* REQUIRED WORK: Scan the material below for the string "agent", and copy every line where it shows up.

+ + + + +

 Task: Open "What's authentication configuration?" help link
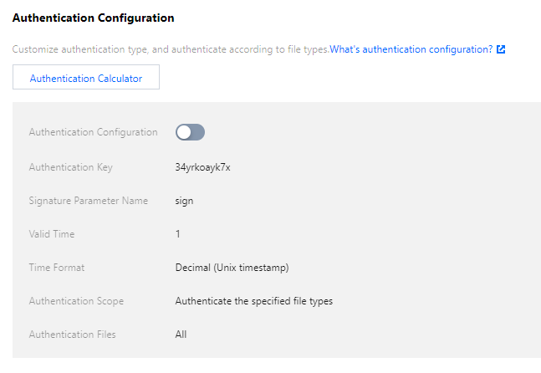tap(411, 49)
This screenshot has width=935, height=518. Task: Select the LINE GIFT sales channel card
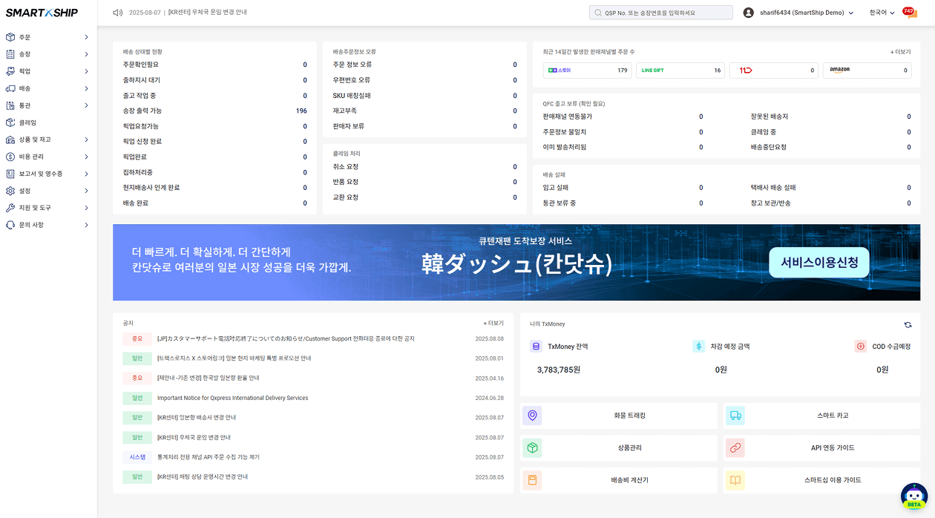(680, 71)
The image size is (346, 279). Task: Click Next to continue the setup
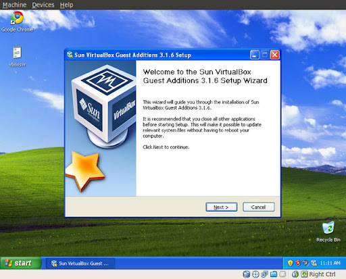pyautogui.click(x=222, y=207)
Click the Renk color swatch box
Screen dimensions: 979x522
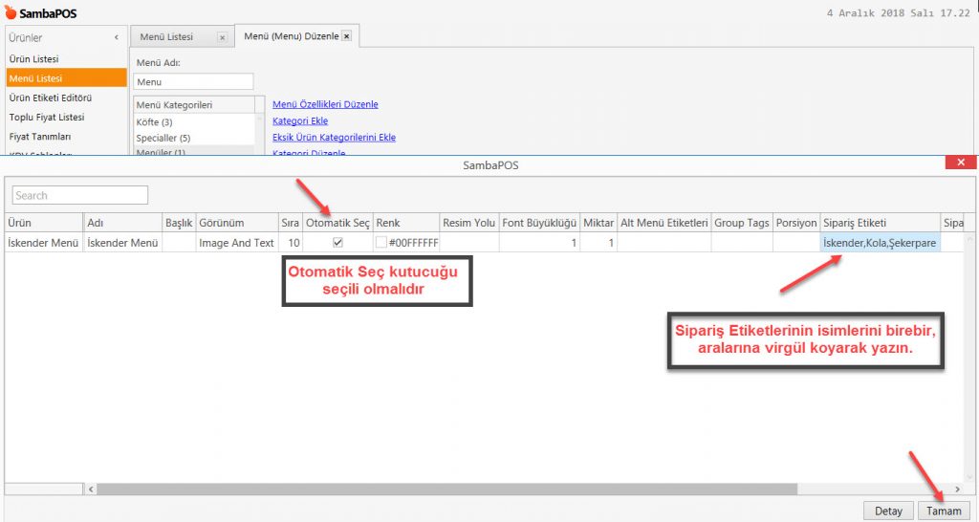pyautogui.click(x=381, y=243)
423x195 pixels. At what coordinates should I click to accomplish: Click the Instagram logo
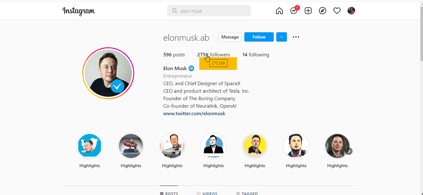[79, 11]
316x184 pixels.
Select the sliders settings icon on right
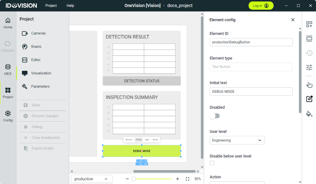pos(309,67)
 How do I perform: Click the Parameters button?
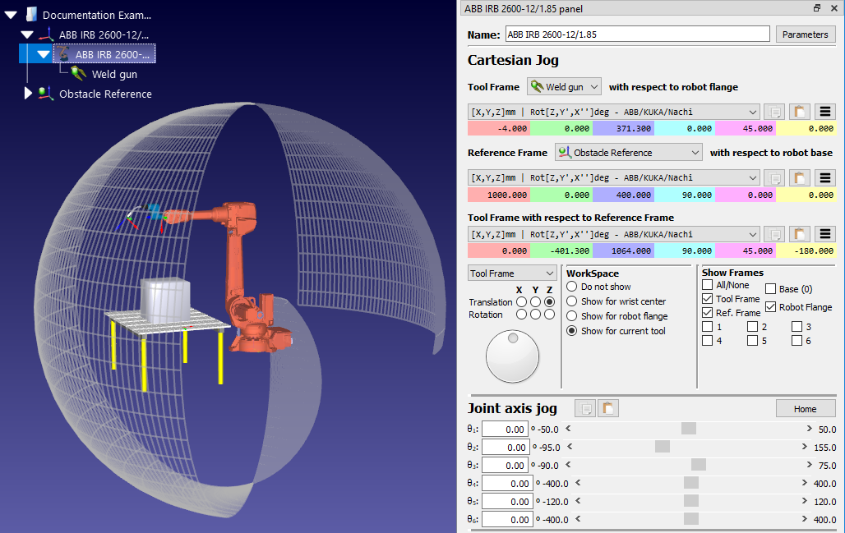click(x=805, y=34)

+ + + + +

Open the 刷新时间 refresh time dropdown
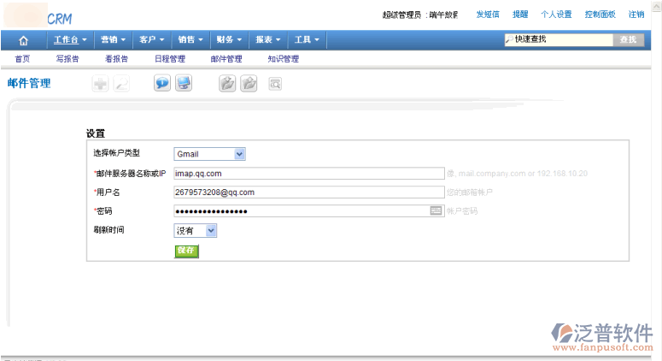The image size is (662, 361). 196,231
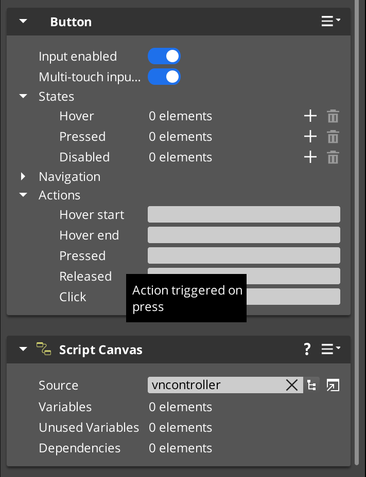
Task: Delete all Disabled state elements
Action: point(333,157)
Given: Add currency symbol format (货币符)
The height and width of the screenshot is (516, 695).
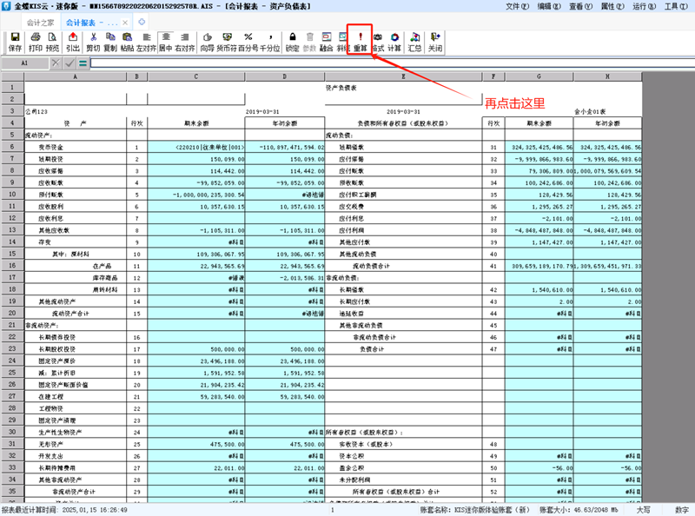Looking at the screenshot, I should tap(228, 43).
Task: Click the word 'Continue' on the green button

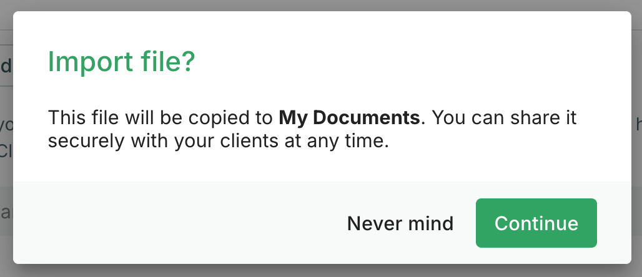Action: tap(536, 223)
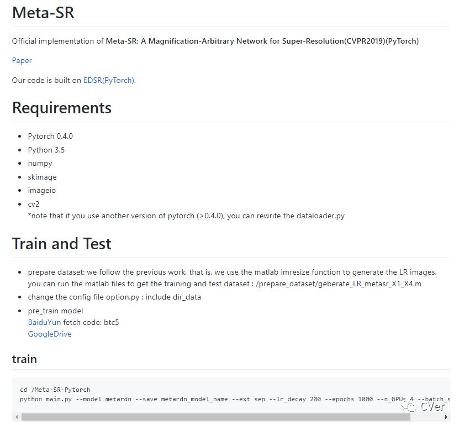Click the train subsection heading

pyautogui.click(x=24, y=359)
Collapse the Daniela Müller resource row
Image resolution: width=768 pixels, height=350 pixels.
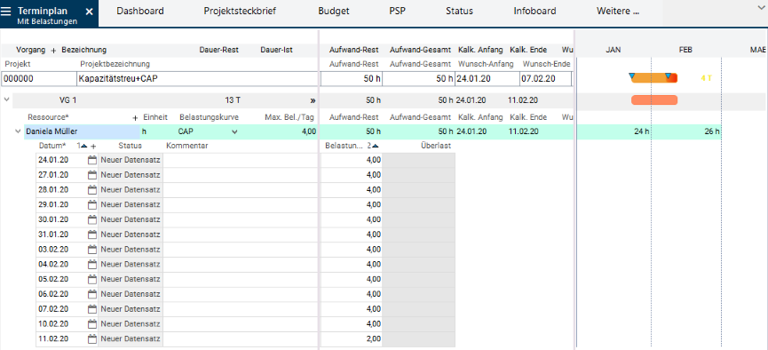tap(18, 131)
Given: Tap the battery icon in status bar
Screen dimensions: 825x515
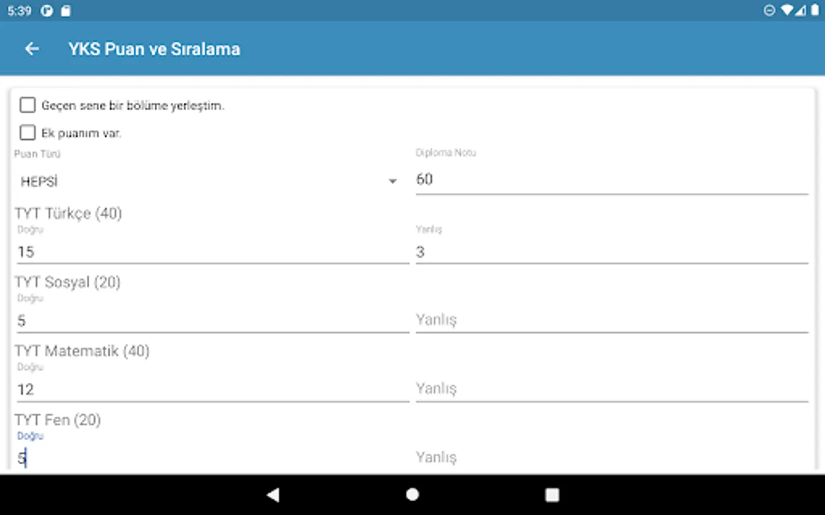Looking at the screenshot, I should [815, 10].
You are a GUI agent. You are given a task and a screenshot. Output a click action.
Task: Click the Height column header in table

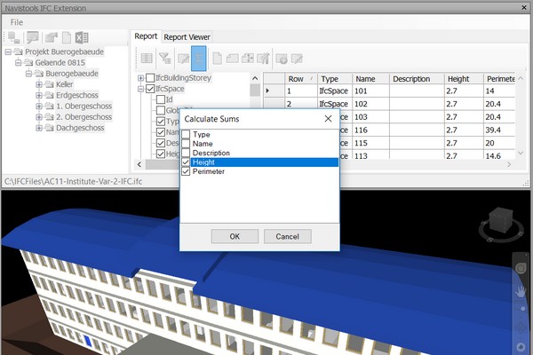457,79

+ + + + +

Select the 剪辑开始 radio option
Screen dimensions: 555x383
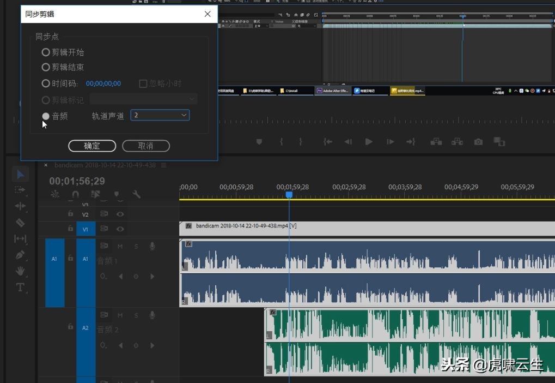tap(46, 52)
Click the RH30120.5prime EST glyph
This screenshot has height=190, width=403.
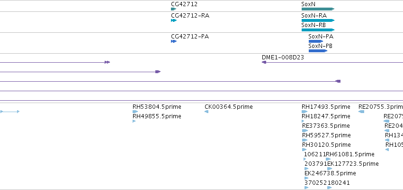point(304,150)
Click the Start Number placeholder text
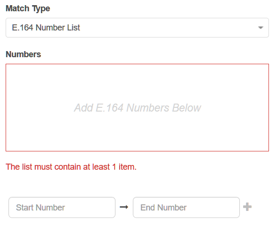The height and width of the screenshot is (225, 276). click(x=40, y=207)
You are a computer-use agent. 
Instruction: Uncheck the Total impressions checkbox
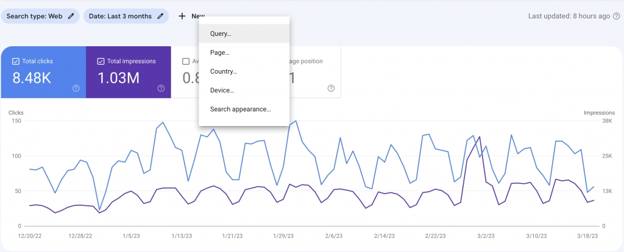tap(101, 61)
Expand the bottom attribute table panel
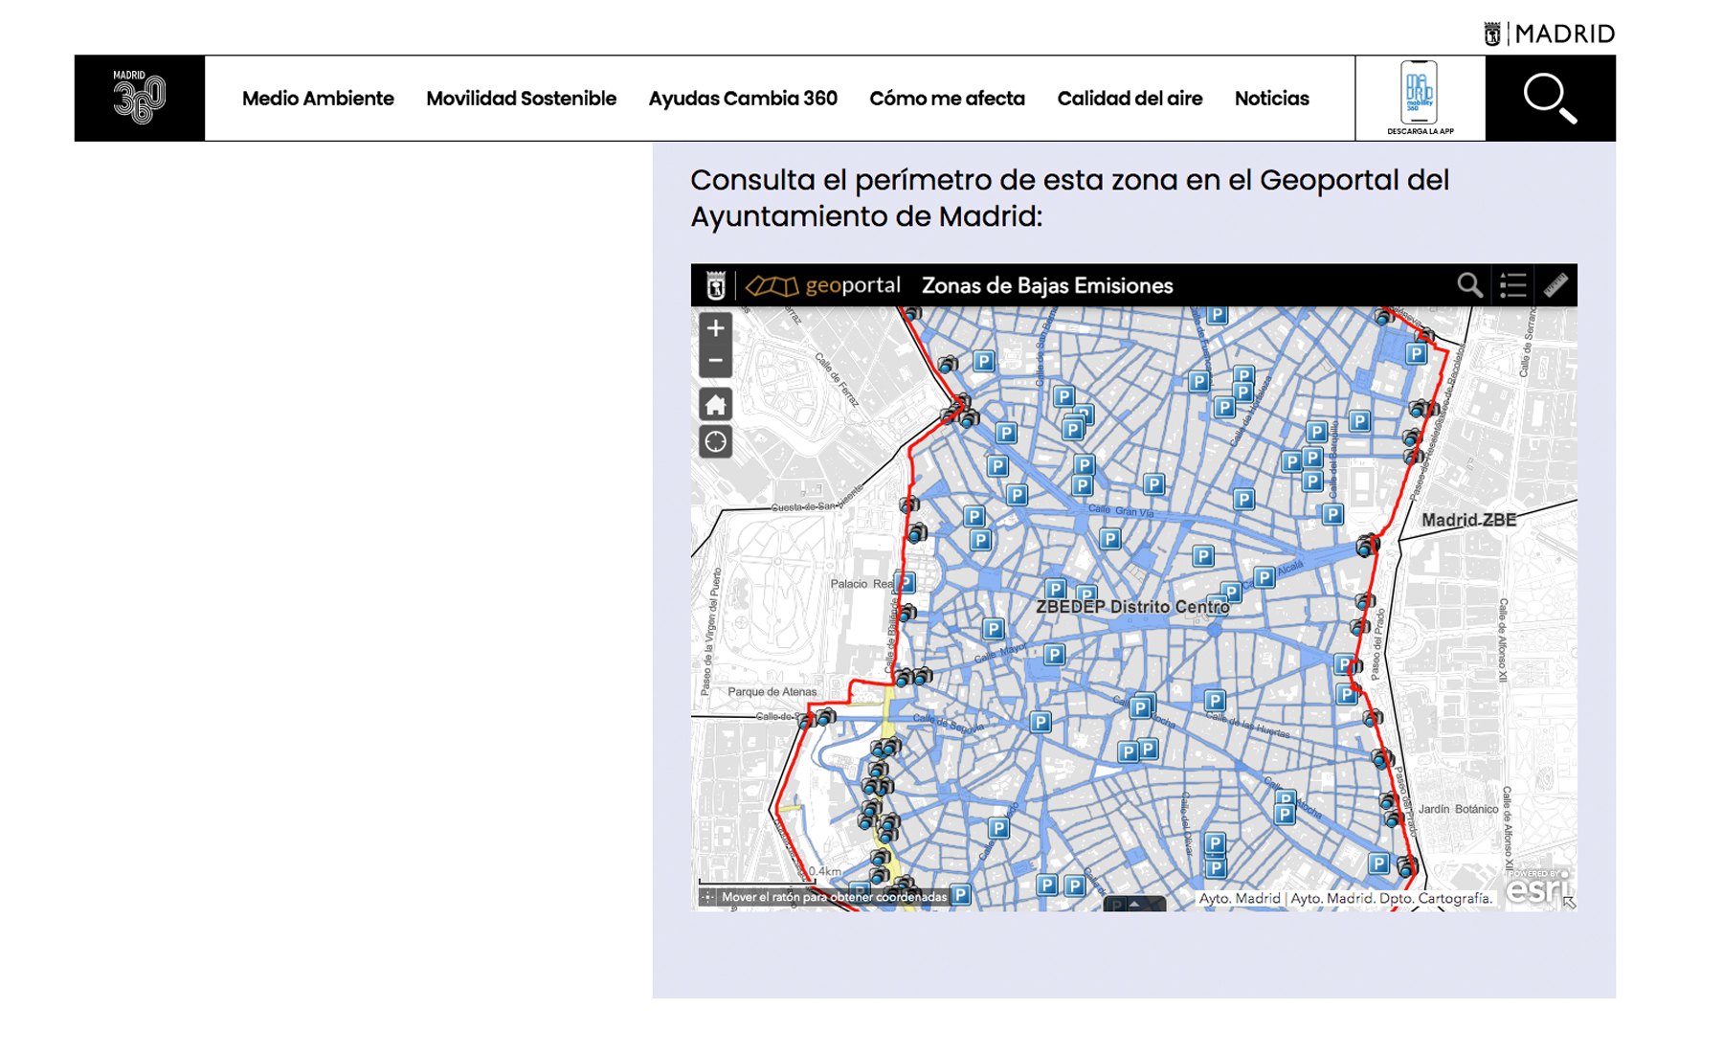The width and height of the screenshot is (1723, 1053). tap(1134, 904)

+ + + + +

* WRITTEN SOLUTION:
You are a GUI agent. You are given a task and a screenshot. Output a click action.
You are a computer-use agent. 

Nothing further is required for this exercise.